The huge fire crackled in the first light of dawn, and Alodar huddled close for its warmth. He tentatively stretched one of his legs forward and felt the stiffness in his calf. Idly, he fingered a chip of agate he had found on the trail and then tossed it among the clippings of herbs, twigs, rocks, and other thaumaturgical and alchemical gear he had scavenged along the way. He slapped at one of the fleas that he had acquired from the nomadic tribesmen.

"Despite its age, the sweetbalm has done its work well, Alodar," Aeriel said beside him. "Only twelve days of healing, and already you are nearly well."

"Yes I think I am ready to try some of the trail on my own feet," Alodar responded, rubbing his shoulder with his free hand as she leaned against him. And I will need to be far more supple when we finally reach the spire."

"It is well that you are so steadfast in your determination," she said. "You know full well that Duncan and the others accompany your marines against their will. They seek only the smallest opportunity to show you still bemused from Kelric's spell. Once even a hint of doubt creeps into your manner, they will try to exploit it to gain control."
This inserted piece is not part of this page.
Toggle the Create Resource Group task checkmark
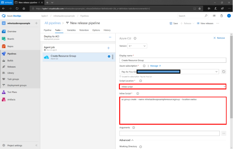The image size is (233, 149). (109, 56)
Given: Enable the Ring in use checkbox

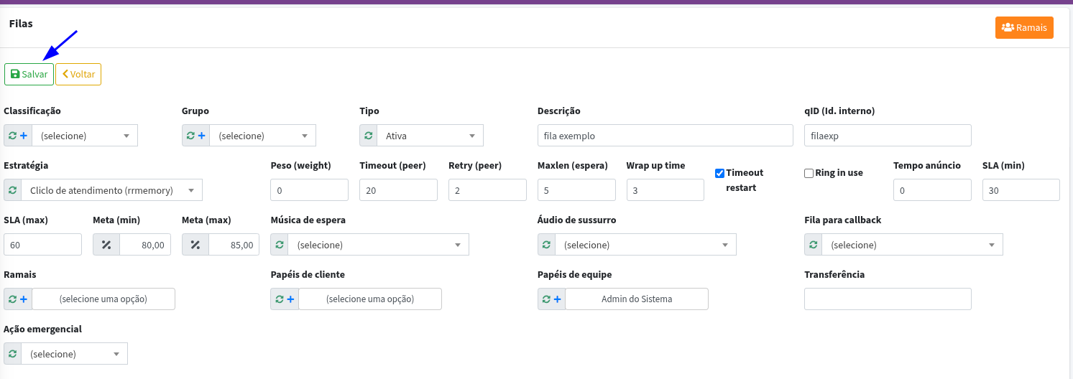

Alodar nodded and looked down the trail. They were higher now, and the valley walls closed together. Rather than scattered on a broad floor, their troop snaked back in almost single file, the row of campfires strung like fiery beads on an invisible string. The trees crowded in close, taking turns eclipsing the sun as it rose into the sky. Long shafts of light filtered through the needles, bathing the dusty air in a golden glow. Alodar heard Feston's deep voice and Vendora's laugh in reply. He chafed at his self-imposed exile from her presence but, after his failure with sorcery, thought it best to resolve the mystery of the wizard's tower before approaching her again. He looked back at Aeriel and saw her staring silently into the flame.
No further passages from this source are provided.